Four days later we were on our way to London, ON to their level 3 hospital. Once there we were taken in for an ultrasound, about an hour in my tech went and got Kevin and brought him in the room and we were joined by 3 radiologists. I knew right away when they walked in that this was not just a bad shadow and our previous tech was not rushed or inexperienced. She may have known exactly what she was seeing. The radiologist began to explain our son’s condition, but I’ll be honest, I hardly heard a thing. I started to cry and could hardly comprehend what I was being told. Nine hours and seven specialists later we found out our sweet boy had Congenital Diaphragmatic Hernia. Not only that but he was in the most severe category and had no detectable lung development at this time and we were given a 30% chance of survival at this time. Our world was rocked.
This little boy we had began to love so much was now threatened to be ripped away from us by a defect we had never even heard of. In London they felt that we would be best cared for at a higher level hospital, Mount Sinai, in Toronto, Ontario. And so our journey there began. We entered the FETO trial there, but unfortunately it is randomized and we weren’t chosen for the surgery, we were chosen for ‘expectant management.” Another huge blow. After our fetal MRI they concluded our boy was more severe than even London had known, with very little lung tissue or development and he was then given a 10-15% chance of survival. We were broken beyond repair that day. Finding out our survival was that low shattered us, but we knew we needed to carry on with the utmost hope. CHERUBS and the other online support groups gave us that. It truly carried us through my pregnancy.
I delivered the most beautiful boy, Lincoln Alexander McAngus on August 22nd at 12:22 after the fastest labour ever. He couldn’t breathe or cry at birth and was immediately taken to be resuscitated. He was stabilized after about 1.5 hours and I got to briefly meet him before he was transferred to the children’s hospital, Sick Kids, across the street from Mount Sinai.
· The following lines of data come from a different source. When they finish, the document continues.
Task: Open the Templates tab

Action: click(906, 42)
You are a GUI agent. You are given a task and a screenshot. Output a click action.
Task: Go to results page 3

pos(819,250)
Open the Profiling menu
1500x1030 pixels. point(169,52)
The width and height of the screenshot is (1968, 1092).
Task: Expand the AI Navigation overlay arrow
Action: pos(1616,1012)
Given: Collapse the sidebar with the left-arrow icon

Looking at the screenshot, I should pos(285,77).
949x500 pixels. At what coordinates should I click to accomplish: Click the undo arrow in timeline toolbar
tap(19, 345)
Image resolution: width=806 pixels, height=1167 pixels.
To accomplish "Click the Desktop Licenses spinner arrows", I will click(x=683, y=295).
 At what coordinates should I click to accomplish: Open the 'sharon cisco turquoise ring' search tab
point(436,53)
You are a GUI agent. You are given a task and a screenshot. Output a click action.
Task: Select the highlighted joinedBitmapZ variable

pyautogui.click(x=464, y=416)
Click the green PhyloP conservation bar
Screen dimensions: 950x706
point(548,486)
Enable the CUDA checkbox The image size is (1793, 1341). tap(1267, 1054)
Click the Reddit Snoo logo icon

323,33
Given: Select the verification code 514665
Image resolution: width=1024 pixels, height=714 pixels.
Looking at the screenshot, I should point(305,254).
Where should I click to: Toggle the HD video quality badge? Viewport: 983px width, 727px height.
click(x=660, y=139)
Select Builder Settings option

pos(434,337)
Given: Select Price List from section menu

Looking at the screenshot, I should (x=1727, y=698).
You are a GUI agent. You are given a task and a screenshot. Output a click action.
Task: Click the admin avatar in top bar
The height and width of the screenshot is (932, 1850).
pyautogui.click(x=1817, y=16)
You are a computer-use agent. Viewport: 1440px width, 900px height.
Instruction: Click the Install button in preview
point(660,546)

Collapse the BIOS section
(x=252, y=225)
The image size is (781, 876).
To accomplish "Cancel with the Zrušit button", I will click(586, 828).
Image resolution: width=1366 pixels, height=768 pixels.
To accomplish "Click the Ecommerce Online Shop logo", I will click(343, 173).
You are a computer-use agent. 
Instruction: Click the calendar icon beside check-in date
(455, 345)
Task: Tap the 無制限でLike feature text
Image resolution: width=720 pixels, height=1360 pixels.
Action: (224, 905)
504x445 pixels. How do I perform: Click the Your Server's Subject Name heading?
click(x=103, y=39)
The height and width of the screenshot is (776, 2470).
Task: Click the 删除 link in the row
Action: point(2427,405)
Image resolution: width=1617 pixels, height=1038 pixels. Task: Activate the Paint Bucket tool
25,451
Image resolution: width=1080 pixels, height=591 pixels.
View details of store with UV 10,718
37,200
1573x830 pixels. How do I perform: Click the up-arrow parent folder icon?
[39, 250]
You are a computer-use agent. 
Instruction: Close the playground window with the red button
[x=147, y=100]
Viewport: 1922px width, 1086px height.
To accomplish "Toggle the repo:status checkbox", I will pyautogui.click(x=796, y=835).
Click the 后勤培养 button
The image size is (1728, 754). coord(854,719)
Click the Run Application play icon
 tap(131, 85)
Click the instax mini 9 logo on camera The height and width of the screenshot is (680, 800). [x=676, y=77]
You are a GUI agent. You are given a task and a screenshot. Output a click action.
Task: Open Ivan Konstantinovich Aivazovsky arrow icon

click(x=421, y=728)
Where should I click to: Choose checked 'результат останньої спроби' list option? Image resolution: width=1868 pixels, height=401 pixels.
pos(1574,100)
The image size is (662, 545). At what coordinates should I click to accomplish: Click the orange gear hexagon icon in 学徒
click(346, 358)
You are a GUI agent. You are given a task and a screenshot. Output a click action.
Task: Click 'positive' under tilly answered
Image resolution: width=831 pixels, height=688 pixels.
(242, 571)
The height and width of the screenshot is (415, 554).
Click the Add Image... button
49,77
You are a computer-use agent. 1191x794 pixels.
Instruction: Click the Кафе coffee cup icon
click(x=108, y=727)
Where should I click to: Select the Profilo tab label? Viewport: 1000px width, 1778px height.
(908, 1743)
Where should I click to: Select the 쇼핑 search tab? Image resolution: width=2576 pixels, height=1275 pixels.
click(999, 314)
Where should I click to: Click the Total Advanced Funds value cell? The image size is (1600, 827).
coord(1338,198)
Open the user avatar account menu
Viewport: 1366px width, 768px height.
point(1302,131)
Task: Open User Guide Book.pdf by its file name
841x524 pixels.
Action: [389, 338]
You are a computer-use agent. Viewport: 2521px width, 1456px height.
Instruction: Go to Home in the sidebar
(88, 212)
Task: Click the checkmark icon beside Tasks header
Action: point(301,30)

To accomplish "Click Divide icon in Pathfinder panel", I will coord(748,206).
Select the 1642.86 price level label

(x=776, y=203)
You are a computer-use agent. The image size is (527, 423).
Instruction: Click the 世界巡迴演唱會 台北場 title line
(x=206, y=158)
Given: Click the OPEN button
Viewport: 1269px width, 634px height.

Once he was there we got to go over and spend some time with him. It’s truly the scariest thing seeing your baby connected to a complete life support system. We were told right away things didn’t look good for Lincoln once he got there. He was declining and crashing even while on the highest level on the oscillator. He had little to no chest rise and the doctors told us he wasn’t strong enough for ECMO. The next bit happened so fast. We were told our son was dying. Hearing those words was the most outer body experience I have ever had. My react time was slow, my brain was a fog and I was living every parent’s nightmare. The staff at Sick Kids Hospital was amazing and gave us every opportunity with Lincoln. We spent 4 hours with Lincoln, before taking him off life support, while in my arms at 11:45 am. We spent the next hours pouring a lifetime of love into him and hoping he felt every ounce of it.
I have learned so much about life, death, and love through Lincoln. I have learned more about the medical world than I ever hoped to. But all in all I know I am not alone. CDH takes 50% of its babies, and unfortunately we fell into the 50% whose battle was bigger than them. But I feel so connected to the CDH community because we all had our pregnancies, our babies first moments stripped from us. Regardless of survival or death we all mourn the loss of parts of our children. I, like many other moms, mourn the complete loss of our babies. But I find a small amount of peace in knowing I’m not alone, and that there are people fighting to make a difference. Hoping that one day the odds and percentages fall more in the category of survival, and that babies like our Lincoln will have a chance at life.”